The album’s unconventional and controversial first single, “What’s the Furor About the Fuhrer?” left radio programmers scratching their heads and unsure how to handle such a brash and bombastic Hitler-referencing rocker. As they often did when a 7” single’s A-side fell a little flat, they flipped the vinyl over and started playing the decidedly and deceptively more antiseptic B-side “Fashion Victim”. Radio-friendly and fully in-your-face, Pope’s narrator appears to be mocking many of their musical contemporaries: “If I take off my clothes / My carefully contrived image goes / I’m so afraid to show the real me.” “Fashion Victim” was played on radio alongside Loverboy’s “Turn Me Loose”, Kenny Rogers’s “Lady” and REO Speedwagon’s “Keep On Loving You” enough to crack the Top 40 in February of 1981. That success opened the door for Rough Trade’s biggest and best-known single to crash into the Canadian charts: “High School Confidential”.
Pope’s vampy delivery and cheeky lyrical wordplay perfectly matched the slinky, sultry, film noir arrangement of “High School Confidential”. It’s charming to read that the song’s “explicitly sexual” lyrics prompted one local Toronto radio station to pay Rough Trade to record a version without the line about how the object of Pope’s affection “makes me cream my jeans when she comes my way”, but Rough Trade’s frankness was boundary-pushing for its time. They were among the vanguards taking the next major leap in sexual liberation, normalizing and celebrating LGBTQ culture long before such an acronym was coined.
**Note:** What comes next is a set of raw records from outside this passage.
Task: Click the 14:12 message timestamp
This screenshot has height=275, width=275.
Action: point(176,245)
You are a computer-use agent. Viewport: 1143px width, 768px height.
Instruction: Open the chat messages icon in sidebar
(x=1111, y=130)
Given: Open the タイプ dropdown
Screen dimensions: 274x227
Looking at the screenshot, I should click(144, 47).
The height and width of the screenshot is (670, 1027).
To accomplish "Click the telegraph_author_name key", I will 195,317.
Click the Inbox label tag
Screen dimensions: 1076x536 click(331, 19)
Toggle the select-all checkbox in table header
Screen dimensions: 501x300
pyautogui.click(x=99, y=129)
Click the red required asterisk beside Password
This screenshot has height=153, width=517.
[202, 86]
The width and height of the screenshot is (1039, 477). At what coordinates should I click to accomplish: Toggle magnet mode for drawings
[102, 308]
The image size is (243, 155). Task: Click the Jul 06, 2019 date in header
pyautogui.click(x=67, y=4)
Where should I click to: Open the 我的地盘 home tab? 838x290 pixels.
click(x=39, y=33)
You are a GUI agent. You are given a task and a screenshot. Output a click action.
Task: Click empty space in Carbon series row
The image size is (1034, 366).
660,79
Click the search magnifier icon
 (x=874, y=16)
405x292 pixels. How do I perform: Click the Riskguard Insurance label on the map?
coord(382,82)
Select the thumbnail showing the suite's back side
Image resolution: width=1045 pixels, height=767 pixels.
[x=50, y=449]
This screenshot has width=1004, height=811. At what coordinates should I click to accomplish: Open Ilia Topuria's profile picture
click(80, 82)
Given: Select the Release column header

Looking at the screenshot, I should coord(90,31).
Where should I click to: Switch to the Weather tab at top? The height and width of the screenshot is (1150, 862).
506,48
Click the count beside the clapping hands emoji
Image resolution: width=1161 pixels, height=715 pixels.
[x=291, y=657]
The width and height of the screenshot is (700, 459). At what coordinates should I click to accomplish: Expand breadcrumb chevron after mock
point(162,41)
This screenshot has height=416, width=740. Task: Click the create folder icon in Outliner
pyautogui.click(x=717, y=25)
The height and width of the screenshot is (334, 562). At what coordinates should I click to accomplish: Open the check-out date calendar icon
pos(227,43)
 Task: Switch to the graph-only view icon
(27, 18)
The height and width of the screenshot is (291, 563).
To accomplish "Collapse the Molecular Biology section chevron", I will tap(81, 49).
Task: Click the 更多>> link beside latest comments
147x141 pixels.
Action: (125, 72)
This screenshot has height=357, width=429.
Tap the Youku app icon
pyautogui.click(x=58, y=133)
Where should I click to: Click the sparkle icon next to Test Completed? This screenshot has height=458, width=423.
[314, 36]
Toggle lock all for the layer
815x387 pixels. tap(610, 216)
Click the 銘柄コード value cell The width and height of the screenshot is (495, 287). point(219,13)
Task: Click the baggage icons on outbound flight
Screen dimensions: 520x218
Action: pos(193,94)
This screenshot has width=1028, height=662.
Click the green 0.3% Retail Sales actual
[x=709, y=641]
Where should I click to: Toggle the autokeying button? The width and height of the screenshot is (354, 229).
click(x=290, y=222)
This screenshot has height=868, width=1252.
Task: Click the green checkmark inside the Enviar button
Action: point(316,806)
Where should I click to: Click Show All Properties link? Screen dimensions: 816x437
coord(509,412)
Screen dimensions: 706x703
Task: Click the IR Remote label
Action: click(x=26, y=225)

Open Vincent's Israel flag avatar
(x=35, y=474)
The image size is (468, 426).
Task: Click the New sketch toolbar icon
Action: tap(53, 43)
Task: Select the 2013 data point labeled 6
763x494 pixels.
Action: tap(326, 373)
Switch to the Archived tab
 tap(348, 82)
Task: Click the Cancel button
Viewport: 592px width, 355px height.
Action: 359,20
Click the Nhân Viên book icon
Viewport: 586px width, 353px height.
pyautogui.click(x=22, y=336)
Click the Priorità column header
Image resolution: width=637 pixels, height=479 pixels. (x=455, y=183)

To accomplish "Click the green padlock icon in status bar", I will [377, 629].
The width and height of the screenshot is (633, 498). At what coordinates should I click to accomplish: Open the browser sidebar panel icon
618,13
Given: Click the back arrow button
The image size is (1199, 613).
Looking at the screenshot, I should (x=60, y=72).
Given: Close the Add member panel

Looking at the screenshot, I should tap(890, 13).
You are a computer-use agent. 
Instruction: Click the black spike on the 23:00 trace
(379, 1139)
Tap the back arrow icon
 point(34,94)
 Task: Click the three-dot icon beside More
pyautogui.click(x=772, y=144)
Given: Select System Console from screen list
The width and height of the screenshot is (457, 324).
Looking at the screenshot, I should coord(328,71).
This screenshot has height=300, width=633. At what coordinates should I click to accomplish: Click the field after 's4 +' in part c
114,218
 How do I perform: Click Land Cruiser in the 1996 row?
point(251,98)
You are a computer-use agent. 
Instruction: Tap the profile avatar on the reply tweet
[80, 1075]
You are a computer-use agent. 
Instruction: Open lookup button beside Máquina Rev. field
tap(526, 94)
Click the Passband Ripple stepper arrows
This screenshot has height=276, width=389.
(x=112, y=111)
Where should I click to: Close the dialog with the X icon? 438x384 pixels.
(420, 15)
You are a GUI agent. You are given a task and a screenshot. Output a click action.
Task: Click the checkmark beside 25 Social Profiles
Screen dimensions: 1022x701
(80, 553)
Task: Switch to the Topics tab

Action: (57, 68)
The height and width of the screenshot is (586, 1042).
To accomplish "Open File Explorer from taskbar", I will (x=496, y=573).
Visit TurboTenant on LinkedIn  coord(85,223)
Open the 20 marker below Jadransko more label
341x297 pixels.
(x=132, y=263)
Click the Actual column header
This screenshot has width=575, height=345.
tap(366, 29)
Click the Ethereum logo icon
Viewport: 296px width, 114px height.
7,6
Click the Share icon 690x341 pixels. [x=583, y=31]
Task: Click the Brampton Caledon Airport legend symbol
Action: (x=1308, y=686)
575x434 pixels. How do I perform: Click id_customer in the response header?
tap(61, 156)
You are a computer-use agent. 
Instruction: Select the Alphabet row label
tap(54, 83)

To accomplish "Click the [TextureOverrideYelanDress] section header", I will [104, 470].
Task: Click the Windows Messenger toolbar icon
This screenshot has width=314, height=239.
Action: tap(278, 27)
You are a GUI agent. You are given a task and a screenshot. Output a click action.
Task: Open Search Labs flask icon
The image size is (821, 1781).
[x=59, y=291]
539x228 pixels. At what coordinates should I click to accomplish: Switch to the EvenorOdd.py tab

It was the music itself, a combination of the era’s slick production values and the vaudevillian conceit of their stage show, that eased listeners into songs of sexual debauchery like “Lie Back, Let Me Do Everything” and the album’s epic, cinematic finale, “Grade B Movie”, with its closing lines “When you look at me, it’s like any cheap novel / Your swelling manhood rising in your bleached out jeans / I come apart at the seams.”
I’ve said this before, but it bears repeating: Every time I listen to an album from the 1980s that I never listened to in the 1980s, I think to myself, “Wow, that sounds so 1980s.” It’s a fairly broad generalization, yes, but true of Avoid Freud. The album’s sound, style, and production smack of its time, but what resonates most prominently now almost forty years later is the album’s substance. Coming off a month of corporations from cruise lines to computer chips dressing up their logos with rainbow flags, it’s easy to forget that three decades ago, a plague was killing an entire population on the margins of society and no one batted an eye. It’s okay for Taylor Swift to tell us all to chill out and relax today, but in the early half of the 80s, a decade after the Stonewall riots and the birth of the gay pride movement, a new biological war was emerging and the enemy was attacking from within.
Politicians and mainstream media turned a blind eye to the AIDS epidemic. AIDS scared the gay out of me for years, even long after I was smart enough to understand how it gets transmitted and what my risk factor was. Prepubescent and wrestling with my homosexuality, music was one of the few ways I was exposed to gay culture and community in the 1980s. Though I knew I was more Frankie Goes To Hollywood than Culture Club, I can’t help but wonder how things may have been different for me if I’d been born a few years earlier, and gotten into Rough Trade in 1980/1981. I probably wouldn’t have gotten what Carole Pope and Kevan Staples were on about, but as an adult, listening back and thinking about the time, I’m grateful for artists like Rough Trade, bellicose warriors pushing against prudishness and breaking down barriers. In an era of greed, their music and art — as provocative and outrageous as it was — was and is an unselfish gift that continues to keep giving.